Monsieur DDT, dont j’ignorais l’existence, qu’il m’en excuse, a consacré un ouvrage au Gilets Jaunes qu’il aborde sous un angle inattendu et bienvenu : du point de vue d’une révolte du prolétariat. On n’ergotera pas sur les petits patrons et autres qui s’étaient fédérés aux GJ, ni sur le fait que l’origine — la racine — provinciale du mouvement faisait plutôt penser à une jacquerie. Peut-être que Monsieur DDT évoque ces aspects dans son livre, je ne l’ai pas lu. Mais un excellent ami qui avait pris une part active aux GJ m’a fait ce commentaire à son sujet : « Une critique de gauche radicale intelligente ». Personnellement, le non-conformisme de la démarche ne peut que me plaire. Les ultragauches contemporains peinaient à définir une position — puisque c’est leur devoir — se gardant à droite et à gauche, vis-à-vis d’une révolte spontanée, certes, mais qui correspondait mal à leurs critères.

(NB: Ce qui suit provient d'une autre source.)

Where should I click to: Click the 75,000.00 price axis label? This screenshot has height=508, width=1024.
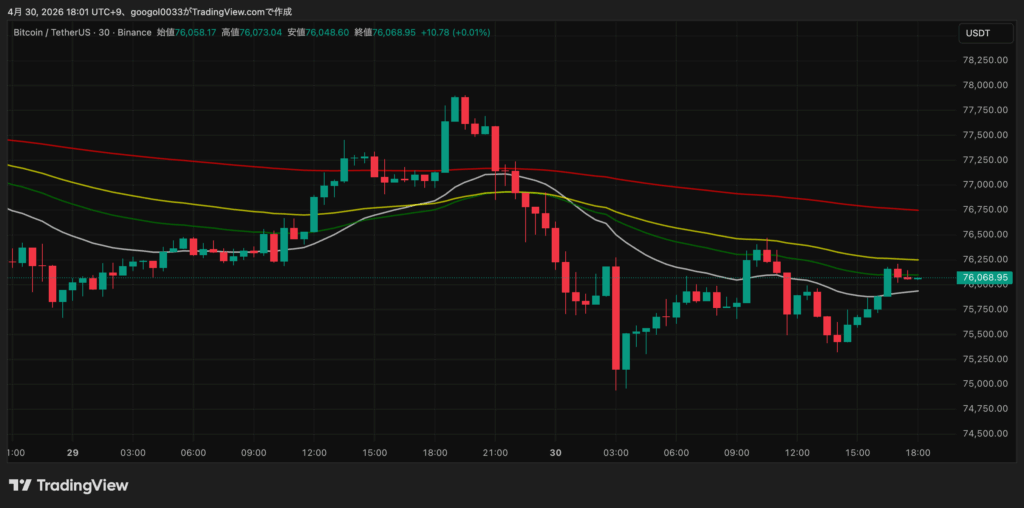click(x=985, y=384)
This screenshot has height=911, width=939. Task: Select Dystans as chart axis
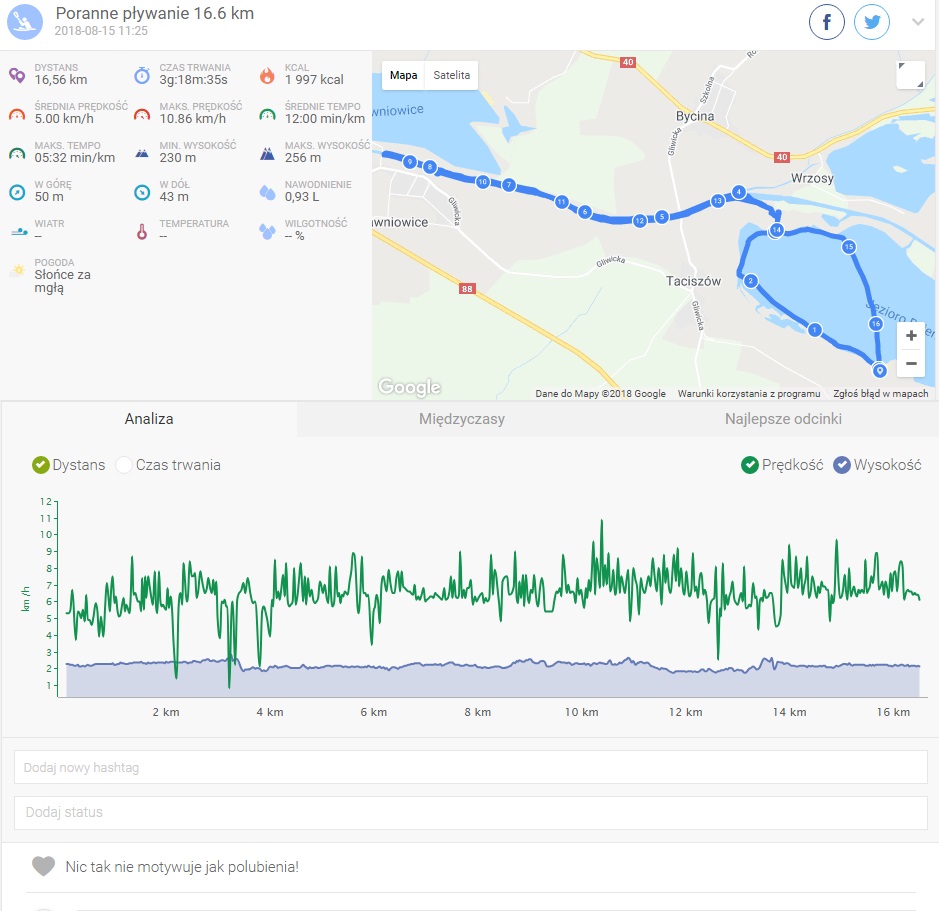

Dans son approche, caustique tout en étant bienveillante, de mon travail — voire de mon personnage — depuis mon premier roman « Fasciste », Monsieur DDT fait preuve de cette impartialité analytique qui constituait la noblesse de l’ultragauche autrefois — en dépit de toutes ses bibles. En tant qu’analyste, il remonte à la prise de contrôle par les soixante-huitards de la quasi-totalité de l’encadrement culturel dans les années 1970, puis de leur prise de pouvoir en 1981 avec le Parti Socialiste. Il explique le mouvement étudiant « de droite » de 1983, que j’avais couvert comme journaliste radio, de façon sociologique assez pointue. C’était en effet l’origine de mon roman à contre-courant. Je dois dire que là, j’ai sauté quelques passages. Plus vieux que lui d’une douzaine d’années, les pensums marxistes… j’en ai soupé depuis longtemps. Qu’importe, puisque Monsieur DDT estime que c’est son boulot et qu’il le fait plutôt bien, d’une façon suffisamment travaillée en profondeur pour qu’on s’ennuie moins.

Éditions Payot, 2006.


Cependant, et c’est à l’honneur de l’essayiste, les aspects littéraires ne sont pas ignorés : un assez long développement sur mon goût de la poésie russe, dans laquelle il voit à tort un parti-pris « pro-russe » — il en voit d’autres du même genre ailleurs. J’aime la poésie russe, parce qu’à rebours de l’intellectualisme ou des pleurnicheries névrotiques qui usurpent le nom de poésie en Occident, elle parle de quelque chose, rarement abstraite, souvent brutale. Je regrette que Monsieur DDT se serve des traductions de Boris Ryjii publiées par ce médiocre apparatchik du Sud-Ouest parlant à peine russe — un pistonné de l’exécrable Maison des Poètes incapable de faire rimer ses approximatives traductions et qui n’a jamais mis les pieds à Ekaterinbourg. De même les citations d’un Georges Nivat, propagandiste avéré de l’université bon teint sur feu mon ami Limonov ne me semblaient pas indispensables. Ne parlons pas de celles de sa fille…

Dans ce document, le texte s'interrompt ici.